**Provided entries**
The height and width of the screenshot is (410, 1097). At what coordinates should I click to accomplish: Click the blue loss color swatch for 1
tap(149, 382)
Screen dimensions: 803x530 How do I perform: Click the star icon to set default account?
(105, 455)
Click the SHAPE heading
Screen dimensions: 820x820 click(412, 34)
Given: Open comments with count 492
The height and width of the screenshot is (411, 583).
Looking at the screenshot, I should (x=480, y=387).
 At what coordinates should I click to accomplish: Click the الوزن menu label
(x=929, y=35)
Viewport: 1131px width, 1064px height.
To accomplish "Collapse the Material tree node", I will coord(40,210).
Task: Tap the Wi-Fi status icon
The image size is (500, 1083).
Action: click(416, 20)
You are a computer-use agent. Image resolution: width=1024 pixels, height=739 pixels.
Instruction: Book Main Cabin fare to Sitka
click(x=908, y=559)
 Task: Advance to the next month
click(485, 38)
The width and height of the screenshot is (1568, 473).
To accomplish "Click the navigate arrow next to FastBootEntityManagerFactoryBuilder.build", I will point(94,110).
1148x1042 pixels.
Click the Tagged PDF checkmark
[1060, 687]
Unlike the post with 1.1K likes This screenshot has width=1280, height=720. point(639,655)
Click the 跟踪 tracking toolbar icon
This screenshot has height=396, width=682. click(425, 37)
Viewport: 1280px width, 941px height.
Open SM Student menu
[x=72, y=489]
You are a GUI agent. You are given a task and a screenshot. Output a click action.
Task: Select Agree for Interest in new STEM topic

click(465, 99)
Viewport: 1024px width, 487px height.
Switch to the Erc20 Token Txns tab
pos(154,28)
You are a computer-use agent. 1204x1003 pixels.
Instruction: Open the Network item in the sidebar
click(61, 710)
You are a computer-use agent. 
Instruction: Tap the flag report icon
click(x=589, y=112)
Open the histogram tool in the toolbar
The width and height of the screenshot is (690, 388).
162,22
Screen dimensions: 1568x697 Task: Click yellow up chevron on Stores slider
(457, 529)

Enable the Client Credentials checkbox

**Work task**
Read through the data above. Report each line that has the word "pixels".

**The answer**
You are a computer-use agent. Image resolution: width=1024 pixels, height=739 pixels.
1148x1042 pixels.
You are a computer-use agent. 1204x1003 pixels.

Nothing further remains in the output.